[About this exercise] Nothing but a number is needed: the count of lines below that include "computer".

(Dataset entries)
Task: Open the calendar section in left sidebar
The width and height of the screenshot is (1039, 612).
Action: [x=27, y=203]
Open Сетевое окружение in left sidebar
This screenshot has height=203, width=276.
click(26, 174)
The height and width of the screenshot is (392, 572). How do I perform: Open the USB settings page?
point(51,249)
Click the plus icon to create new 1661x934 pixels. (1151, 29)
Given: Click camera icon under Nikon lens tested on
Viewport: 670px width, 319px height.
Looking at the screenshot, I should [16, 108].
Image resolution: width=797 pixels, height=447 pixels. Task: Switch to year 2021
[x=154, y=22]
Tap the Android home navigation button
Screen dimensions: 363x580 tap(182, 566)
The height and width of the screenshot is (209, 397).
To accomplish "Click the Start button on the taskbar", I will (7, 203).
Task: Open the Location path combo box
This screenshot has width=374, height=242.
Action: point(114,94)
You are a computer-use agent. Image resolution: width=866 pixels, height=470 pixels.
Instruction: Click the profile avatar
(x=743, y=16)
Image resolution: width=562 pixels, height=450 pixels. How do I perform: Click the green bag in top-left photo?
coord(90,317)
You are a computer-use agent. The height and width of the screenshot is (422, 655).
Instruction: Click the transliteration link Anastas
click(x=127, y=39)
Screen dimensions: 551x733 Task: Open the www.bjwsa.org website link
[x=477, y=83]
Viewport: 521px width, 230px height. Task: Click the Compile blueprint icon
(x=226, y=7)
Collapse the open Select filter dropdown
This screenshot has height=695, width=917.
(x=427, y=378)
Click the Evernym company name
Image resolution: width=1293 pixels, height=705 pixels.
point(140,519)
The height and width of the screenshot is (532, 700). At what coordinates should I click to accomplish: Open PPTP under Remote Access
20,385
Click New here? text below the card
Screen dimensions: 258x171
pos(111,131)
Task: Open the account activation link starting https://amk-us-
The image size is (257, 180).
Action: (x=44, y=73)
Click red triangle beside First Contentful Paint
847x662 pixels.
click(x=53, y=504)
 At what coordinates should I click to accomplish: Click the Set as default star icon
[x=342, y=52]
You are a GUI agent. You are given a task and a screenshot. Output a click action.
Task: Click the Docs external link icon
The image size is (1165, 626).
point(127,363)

[Task response] 2